Zeffirelli was also an accomplished director and producer of opera, including classics like “Falstaff,” “Tosca,” and “La Traviata,” that he crafted for some of the world’s most lauded opera houses in Milan, New York, and London.

Fittingly enough, his last feature film was the 2002 “Callas Forever,” which dramatized the final days of the legendary opera singer Maria Callas.

Zeffirelli also served as senator for the Italian centre-right Forza Italia party from 1994 to 2001. In November 2004, Zeffirelli was awarded an honorary knighthood by the United Kingdom.

The personal details of his life are as dramatic and outsized as any Shakespearean drama.

Born in Florence in 1923, he was the result of an extramarital affair and was thus not allowed to take his father’s last name. As the New York Times reports, “by one oft-told account Mr. Zeffirelli was named by his mother. In those days in Italy children of purportedly ‘unknown’ fathers were assigned surnames starting with a different letter each year. He was born in the year of Z. His mother chose Zeffiretti, drawing on a word, meaning little breezes, heard in an aria in Mozart’s opera ‘Cosi fan tutti.’ A transcription error, however, rendered it Zeffirelli.'”

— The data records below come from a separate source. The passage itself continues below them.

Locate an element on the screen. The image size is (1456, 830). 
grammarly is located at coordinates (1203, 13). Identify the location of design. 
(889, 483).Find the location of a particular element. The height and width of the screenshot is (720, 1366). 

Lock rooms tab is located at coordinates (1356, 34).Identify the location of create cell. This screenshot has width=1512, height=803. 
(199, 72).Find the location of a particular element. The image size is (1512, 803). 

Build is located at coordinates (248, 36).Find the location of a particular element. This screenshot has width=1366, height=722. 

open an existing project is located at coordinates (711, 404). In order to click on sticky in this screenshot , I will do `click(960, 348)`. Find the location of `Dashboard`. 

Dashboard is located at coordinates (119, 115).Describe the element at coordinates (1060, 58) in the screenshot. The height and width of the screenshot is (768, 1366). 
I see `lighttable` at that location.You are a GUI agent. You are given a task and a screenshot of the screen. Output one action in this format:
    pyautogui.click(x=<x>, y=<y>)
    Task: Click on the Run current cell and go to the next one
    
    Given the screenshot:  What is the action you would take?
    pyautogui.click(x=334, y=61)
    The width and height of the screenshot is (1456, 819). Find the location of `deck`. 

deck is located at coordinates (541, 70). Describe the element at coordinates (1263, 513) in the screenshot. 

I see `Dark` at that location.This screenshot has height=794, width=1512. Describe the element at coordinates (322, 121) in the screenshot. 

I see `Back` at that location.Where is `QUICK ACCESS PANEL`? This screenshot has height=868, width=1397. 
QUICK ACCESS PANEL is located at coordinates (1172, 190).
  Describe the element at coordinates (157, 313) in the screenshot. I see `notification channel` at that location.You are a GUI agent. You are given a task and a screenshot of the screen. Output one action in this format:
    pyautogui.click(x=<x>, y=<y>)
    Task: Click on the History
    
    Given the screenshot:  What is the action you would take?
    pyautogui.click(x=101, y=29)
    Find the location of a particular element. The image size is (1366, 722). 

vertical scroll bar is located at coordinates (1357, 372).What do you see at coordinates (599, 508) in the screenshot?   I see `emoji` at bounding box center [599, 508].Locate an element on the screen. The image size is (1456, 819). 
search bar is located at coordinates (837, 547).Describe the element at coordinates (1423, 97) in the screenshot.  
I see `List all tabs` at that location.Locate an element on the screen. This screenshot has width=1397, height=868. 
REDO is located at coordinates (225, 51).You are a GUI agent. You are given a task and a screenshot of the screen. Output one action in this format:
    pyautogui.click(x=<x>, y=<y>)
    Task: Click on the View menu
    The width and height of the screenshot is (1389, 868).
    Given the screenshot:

After being moved between family members during his youth, he later studied architecture at the University of Florence, before joining Communist partisan forces during World War II. He was eventually captured by Fascist forces and was reportedly “saved from the firing squad when his interrogator miraculously turned out to be a half brother whom he had never known.”

Later, he joined a passionate working and romantic relationship with fellow director Luchino Visconti, which ended in heartbreak for both men.

He is survived by his two sons, Giuseppe (known as Pippo) and Luciano, both of whom he adopted when they were adults and after working together.